Similarly, road-testing your customer journey can help you to spot problems before they start to lose you customers. Is an important link leading to an error page, rather than your eCommerce store? Is the ‘buy now’ button on your social media page not working? Is your checkout process too laborious, asking for too much detail and taking the customer longer than three minutes to complete? When a customer uses your hotline and they press 3, does the line cut out, rather than connecting them to customer services?
All of these are problems that can be spotted and fixed by adding control groups at various stages of a journey, which enable you to evaluate if changes you are making are altering customer behaviors or not, before they cost you a hefty chunk of your budget or lose you too much revenue. Advanced analytics related to predictive modelling and Next Best Action can help you to automate and refine those customer journey steps at scale too, and then retrain themselves to eliminate those pain points before your customers experience them. More on that next…

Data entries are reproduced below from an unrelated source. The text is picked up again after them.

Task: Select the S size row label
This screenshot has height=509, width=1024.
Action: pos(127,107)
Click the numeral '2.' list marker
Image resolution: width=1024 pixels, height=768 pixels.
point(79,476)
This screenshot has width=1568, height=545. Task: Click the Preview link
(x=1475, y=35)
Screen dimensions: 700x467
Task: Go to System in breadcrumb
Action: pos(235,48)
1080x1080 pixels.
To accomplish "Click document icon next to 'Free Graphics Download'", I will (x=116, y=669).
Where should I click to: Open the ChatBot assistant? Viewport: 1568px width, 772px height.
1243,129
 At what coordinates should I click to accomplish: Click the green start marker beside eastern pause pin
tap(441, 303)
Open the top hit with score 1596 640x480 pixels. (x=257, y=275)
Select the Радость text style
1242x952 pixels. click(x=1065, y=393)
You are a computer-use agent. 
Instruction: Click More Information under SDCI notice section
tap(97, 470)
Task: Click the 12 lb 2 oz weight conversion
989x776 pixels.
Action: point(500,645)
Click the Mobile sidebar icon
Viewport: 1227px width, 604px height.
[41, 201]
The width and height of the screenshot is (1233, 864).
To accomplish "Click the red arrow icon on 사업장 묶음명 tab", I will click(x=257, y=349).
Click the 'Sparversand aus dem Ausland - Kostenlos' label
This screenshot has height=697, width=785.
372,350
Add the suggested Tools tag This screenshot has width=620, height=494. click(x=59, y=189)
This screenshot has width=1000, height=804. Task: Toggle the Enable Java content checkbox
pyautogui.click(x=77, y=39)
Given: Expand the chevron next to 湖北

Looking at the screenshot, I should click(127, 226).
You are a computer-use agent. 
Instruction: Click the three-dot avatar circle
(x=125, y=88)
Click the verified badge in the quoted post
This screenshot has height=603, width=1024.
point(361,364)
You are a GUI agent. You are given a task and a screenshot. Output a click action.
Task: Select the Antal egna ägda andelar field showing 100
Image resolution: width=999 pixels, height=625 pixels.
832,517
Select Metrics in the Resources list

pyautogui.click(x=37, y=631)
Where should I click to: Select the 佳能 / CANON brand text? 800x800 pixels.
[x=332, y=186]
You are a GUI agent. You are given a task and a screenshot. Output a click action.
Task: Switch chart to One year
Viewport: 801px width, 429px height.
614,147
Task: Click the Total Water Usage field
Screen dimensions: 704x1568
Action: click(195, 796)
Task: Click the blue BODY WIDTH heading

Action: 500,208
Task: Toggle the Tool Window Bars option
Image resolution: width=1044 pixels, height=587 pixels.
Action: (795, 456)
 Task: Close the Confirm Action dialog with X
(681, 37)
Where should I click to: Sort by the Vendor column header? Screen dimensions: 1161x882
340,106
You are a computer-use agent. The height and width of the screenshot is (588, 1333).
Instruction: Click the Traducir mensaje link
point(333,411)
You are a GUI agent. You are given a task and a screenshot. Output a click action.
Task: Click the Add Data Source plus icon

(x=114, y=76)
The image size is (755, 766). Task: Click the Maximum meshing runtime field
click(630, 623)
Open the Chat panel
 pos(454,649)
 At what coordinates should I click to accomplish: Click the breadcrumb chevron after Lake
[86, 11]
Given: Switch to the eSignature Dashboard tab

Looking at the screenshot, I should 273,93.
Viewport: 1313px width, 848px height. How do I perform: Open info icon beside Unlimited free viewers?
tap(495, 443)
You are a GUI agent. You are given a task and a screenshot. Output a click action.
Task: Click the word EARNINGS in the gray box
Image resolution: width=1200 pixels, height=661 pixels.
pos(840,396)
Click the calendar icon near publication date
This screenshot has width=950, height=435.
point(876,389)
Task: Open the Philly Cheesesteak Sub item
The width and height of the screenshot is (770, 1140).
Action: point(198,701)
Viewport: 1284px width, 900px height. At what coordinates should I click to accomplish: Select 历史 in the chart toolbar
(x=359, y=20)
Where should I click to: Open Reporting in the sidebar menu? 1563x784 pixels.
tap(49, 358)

5. Predictive modelling/machine learning/Next Best Action
These days, customers expect you to understand them and know who they are when you send marketing communications. Companies work hard to try and bring their data together to understand the customer journey and keep up with the interactions the customer has had with them, but it’s much more difficult to actually get ahead of the journey, to anticipate and meet a customers’ needs before they arise.
Prediction is a lofty goal, and one that it takes a lot of groundwork (and high quality data) to achieve, but thanks to machine learning, improvements in customer data analysis techniques, not to mention the fact that we now have huge backlogs of behavioral data to power the machine, it is now possible. First, marketers need access to all the data and be sure that it is reliable, clean and unified. This enables them to identify their ideal buyer personas, as mentioned earlier. A journey can be mapped for each persona, with the help of customer data analytics, and can be optimized to ensure offers, messages and processes are highly tailored.
Predictive modelling can be introduced to trace the journey of previous customers and then determine, in real-time, which channels certain personas should be presented with during their live digital experience, based on what others like them have done before. These models and machine learning algorithms can run through the customer journey time and time again, absorbing data coming in as campaigns are run and responses are collected. Their job is to get to know the expected journey inside out, fine-tune its course, and then provide options to customers in an attempt to elicit the best possible reaction. This is known as ‘Next Best Action’.
The algorithms can become self-learning, as they test, re-test and become experts on the various options for Next Best Actions, to the point where they can determine which is likely to be best received by the different personas. As they become smarter, they can determine how best to market to individuals at scale, by presenting them with tempting, relevant and engaging offers that they can’t pass up, facilitating an improved level of acquisition and retention, and thus increased return on investment. This cannot be achieved overnight, in fact it’s the very highest level of marketing maturity that demands many other aspects of campaign management are fully optimized first, but once self-learning is reached, the journey will get better and better, with progressively less manual intervention.
The marketing technology needed for the job
The intelligence, insights and tactical delivery needed for effective campaign management, especially self-optimizing that management, will include data management tools, campaign management software, customer data analytics and machine learning capabilities.